President David Granger: Thank you and pleased be seated. Thank you for that kind, overgenerous introduction, Ms. Dorick. Chairperson, Mr. Ovid Williams, I wish you could hear his CV, very interesting. Honourable Moses Nagamootoo, Prime Minister and First Vice President and Mrs. Sita Nagamootoo; Vice President Sydney Allicock, Minister of Indigenous Peoples’ Affairs; Ministers of the Government; Members of the National Assembly; members of the Diplomatic Corps; heads of the indigenous organisations; TAAMOG, APA, and LADF; Toshao, Chairman of the National Toshaos Council, Mr. Joel Fredericks – and I do look forward to coming to Mainstay next week; Toshaos; distinguished invitees; members of the media; ladies and gentlemen; Guyanese:
I am happy to be here this evening to see the displays of culture, like I was here last evening – and it is true that the motto or the theme of this month “Our Culture, Earth, Future” – and certainly I think we are all happy to be able to witness the culture that we saw this evening and last evening from the young indigenous girls and boys.
This is a month of celebration and I’d like to begin by wishing you a happy Indigenous Peoples’ Month, Indigenous Heritage Month. It is a celebration of the breadth and the wealth of Guyana’s indigenous cultures. It is a month to savour our diversity. It is a month to take action to preserve this rich culture, to protect, to promote and to preserve the customs and traditions of our Indigenous peoples – the Akawaio, the Arawak, the Arecuna, the Carib, the Makushi, the Patamona, the Wai-Wai, the Wapishana and the Warrau.
Our Constitution says that ”Indigenous peoples shall have the right (not may) to the protection, preservation and promulgation of their languages, cultural heritage and way of life.”
That is a right and we saw this evening a demonstration of that right and, every year in September, on the first of September, we renew our commitment to ensure that that right is not diminished in any way. Indigenous communities are the repositories of the cultural heritage of our first peoples. The protection, preservation and propagation of values and traditions and the way of life of Guyana’s indigenous peoples, therefore, must take place within those villages, within those communities.

▸ **Required tasks**:
• a. List the indigenous organizations whose heads the Indigenous Heritage Month speech above greets by name.
• b. Extend the Indigenous Heritage Month speech above, picking up after its last sentence.

▸ **Data extract**:

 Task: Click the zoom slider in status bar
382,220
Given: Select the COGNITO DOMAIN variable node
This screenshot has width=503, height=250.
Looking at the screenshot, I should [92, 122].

▸ **Responses to the tasks**:
• a. TAAMOG, APA, and LADF

• b.
Ladies and gentlemen, the cultural heritage of our indigenous communities, unfortunately, is under threat. The slow pace of economic growth threatens communities.
Limited economic opportunities over the past two decades have caused some distress and even some migration. Communities have lost some of their human capital and if you went to neighbouring towns in Brazil, Venezuela and Suriname you would see many Guyanese of indigenous origin in those places, usually in search of employment.
Social problems have increased. We know that educational standards in the hinterland communities lag behind those of the coastland. Vector-borne diseases take a toll on human health. Environmental degradation caused by reckless mining and logging affects the hinterland more than any other part of the country. Rivers have been polluted. The infrastructure – aerodromes, bridges, roads and stellings – is inadequate.
In some cases there has been alcoholism, abuse of minors, trafficking in persons and, as a result, the quality of life in some places in the hinterland has deteriorated. But our indigenous people are the custodians of the patrimony of our hinterland. It is they who protect our natural assets through their intimate relationship with nature and through sustainable agriculture, fishing, forestry, hunting and mining.
The customs of our indigenous peoples, passed down through centuries, can be preserved and protected only if we have cohesive communities, free from the threat of social decay and economic decline. The indigenous cultural landscape is complex. As you’ve heard, indigenous culture is not monolithic. The indigenous community in Guyana is not monolithic. To start with, it consists of nine indigenous nations speaking different languages.
Indigenous peoples constitute over 10 per cent of our population and they control over 14 per cent of our national territory, over 30,000 square kilometres.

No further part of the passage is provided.